Great men are not interested in having a trophy wife!*
A trophy woman can be either one of those women who looks good for show but has little to offer in the way of an interesting, unique, and enjoyable personality, or she can be a fabulous woman but her partner doesn't care... he just wants a women who looks good!
Of course there are not-so-great men who are so superficial that their only concern is having an attractive woman who looks good hanging around with them, but great men want something beyond this.
When it comes to a partner, these not-so-great men who want a trophy woman, do not care about conversation, personality, relationship, intimacy, respect, or love. They want to look good to others, and they mistakenly think they are impressing other guys by having an attractive female around. This immature tactic to feel superior, of course is nonsense but still, the phenomenon remains.
Make no mistake about these sorts of men... they are not the kind of men who will be a good partner nor are they truly great men.
And, today, both men and women realize that the, "trophy wife syndrome" is all about a man's need for an ego boost, nothing more. Most people today can see through the nonsense and typically disrespect the immature need to use others to impress!
Relationships are not about trying to impress others. They are not about superficial appearances, nor are they about using another to boost a unhealthy ego.A healthy relationship must be based on much more than appearance and show.
Truly great men want a partner who has more to offer than an attractive form. They want a partner who brings warmth and care and strength to the relationship. A woman with whom they can share a life. A woman who brings out the best in him, who has various attributes and characteristics he find meaningful... she may be funny, intriguing, kind, gentle, brilliant, exciting, dedicated, or have any number and combination of great qualities!
The specific traits are not important, what is important is that the man wants more than a trophy available to boost his ego by her attractiveness!
*Please note: I'm not in any way suggesting that being attractive in not important to some great men. I'm asserting that men who only care about their images, and who use women to boost their egos are not great men!




5 thoughts and insights:
Hello Jennifer. I had to smile reading this. You know why? It reminds of the movie "The Stepford Wife's".
Hi Peter...
OOOHHHH yes... that was SOME movie!
LOL!
Exactly... as I said, any guy who wants such a wife is so not a great man! ;-)
You bring a smile to my face Peter...
Hope you are well and safe visiting family!
Big hugs,
Jen
Don't forget the flip-side - women who choose a guy because he's loaded. There's something to say about a guy who can provide for his family, but how about the women who stick through no-passion marriages because he provides a "comfortable lifestyle"? That's not the sign of a great woman... deserve what you want and make yourself the best person you can be...
Cheers
Hello again,
Thank you for the Great post. Had an experience with this kind of a man who never forgot me since we met 13 years ago. We were neighbors and our sons became good friends. I was intersted in him too but then I met someone and I forgot him. He had a sort of a wife (not married with her), which is why I did not want to chase him.
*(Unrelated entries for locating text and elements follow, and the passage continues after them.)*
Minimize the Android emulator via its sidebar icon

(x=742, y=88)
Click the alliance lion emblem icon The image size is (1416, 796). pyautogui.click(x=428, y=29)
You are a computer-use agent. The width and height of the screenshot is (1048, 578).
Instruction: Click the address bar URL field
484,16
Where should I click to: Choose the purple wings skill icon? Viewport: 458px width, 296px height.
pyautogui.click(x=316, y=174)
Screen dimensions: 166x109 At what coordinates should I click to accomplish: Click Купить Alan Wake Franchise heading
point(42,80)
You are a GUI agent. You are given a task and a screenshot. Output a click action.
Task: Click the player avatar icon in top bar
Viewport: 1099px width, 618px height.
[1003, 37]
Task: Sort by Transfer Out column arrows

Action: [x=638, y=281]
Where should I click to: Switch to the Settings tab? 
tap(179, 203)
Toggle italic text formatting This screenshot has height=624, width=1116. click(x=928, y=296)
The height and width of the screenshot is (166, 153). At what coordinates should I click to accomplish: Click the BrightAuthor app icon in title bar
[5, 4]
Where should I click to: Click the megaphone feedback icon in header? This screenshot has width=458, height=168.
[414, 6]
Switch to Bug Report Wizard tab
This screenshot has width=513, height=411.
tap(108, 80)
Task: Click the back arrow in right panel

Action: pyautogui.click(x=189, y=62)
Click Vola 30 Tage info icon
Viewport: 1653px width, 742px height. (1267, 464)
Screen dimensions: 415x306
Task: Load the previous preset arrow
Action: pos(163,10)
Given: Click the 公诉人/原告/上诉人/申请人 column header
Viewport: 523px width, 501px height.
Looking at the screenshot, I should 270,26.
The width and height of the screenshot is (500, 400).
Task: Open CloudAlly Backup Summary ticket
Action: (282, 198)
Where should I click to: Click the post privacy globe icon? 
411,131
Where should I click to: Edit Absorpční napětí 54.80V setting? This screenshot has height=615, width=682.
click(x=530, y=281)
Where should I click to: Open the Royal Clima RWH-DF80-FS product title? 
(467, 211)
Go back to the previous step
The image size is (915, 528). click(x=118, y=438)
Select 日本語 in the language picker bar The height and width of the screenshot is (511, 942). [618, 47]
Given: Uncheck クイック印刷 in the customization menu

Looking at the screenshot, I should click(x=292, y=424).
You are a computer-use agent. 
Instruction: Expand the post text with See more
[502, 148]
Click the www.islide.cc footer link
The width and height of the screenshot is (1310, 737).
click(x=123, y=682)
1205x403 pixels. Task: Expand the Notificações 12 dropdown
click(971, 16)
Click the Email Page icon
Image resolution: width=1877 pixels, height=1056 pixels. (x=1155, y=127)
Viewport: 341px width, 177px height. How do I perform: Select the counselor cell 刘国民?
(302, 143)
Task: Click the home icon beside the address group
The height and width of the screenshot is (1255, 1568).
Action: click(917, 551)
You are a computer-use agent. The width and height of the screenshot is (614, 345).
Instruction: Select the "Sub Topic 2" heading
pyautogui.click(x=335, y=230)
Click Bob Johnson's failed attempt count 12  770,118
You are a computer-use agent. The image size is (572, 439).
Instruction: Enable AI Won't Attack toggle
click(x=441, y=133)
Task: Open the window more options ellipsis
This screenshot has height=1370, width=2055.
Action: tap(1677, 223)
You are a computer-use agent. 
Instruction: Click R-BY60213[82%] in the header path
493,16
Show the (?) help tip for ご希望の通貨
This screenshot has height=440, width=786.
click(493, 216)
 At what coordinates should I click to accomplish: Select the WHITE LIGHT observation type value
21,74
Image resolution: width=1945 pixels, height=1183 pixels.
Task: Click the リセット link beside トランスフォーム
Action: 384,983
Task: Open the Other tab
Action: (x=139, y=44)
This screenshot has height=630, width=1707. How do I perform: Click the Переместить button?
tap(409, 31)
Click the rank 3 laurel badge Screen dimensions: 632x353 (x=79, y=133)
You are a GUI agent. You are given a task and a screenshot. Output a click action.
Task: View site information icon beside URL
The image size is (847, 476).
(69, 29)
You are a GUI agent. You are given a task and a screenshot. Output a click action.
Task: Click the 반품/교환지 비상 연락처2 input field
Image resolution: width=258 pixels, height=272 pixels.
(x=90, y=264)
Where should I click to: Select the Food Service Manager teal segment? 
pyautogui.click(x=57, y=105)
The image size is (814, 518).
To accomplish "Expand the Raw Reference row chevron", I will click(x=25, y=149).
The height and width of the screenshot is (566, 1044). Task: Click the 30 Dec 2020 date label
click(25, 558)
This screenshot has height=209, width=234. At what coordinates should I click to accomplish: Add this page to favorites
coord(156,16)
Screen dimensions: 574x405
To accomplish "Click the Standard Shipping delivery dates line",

Then he moved away. I found out 3years ago that he is not with the woman anymore. Now he is still single, I am available and he doesn't stop calling me. (He always kept my number.) He looks for friendship first as I do, he is nice and a good conversationalist, but it seems having a sensual woman around him who can please him in the bedroom is more important to him. It turned me off and it seems personality and a good heart is not that important to him. If he would apologize and respect me like I asked, maybe it could work out. (I am really hard to get. Funny how this drives men crazy.)
I have bad instincts mixed with good ones about his man. Advice or opinions I would appreciate as we are here to share and help each other.
Pati
Hi Pati,
Thanks for writing...
I am of the opinion that there is never a reason to remain with a man who doesn't respect you.
Period.
Also, I think you actually do have some good instincts but may be ignoring them? :-)
At least from your comment, you seem to know what is best for you... right? (smile)
It is nice to fantasize how a relationship could be but there is a time to face reality and create the life you truly want!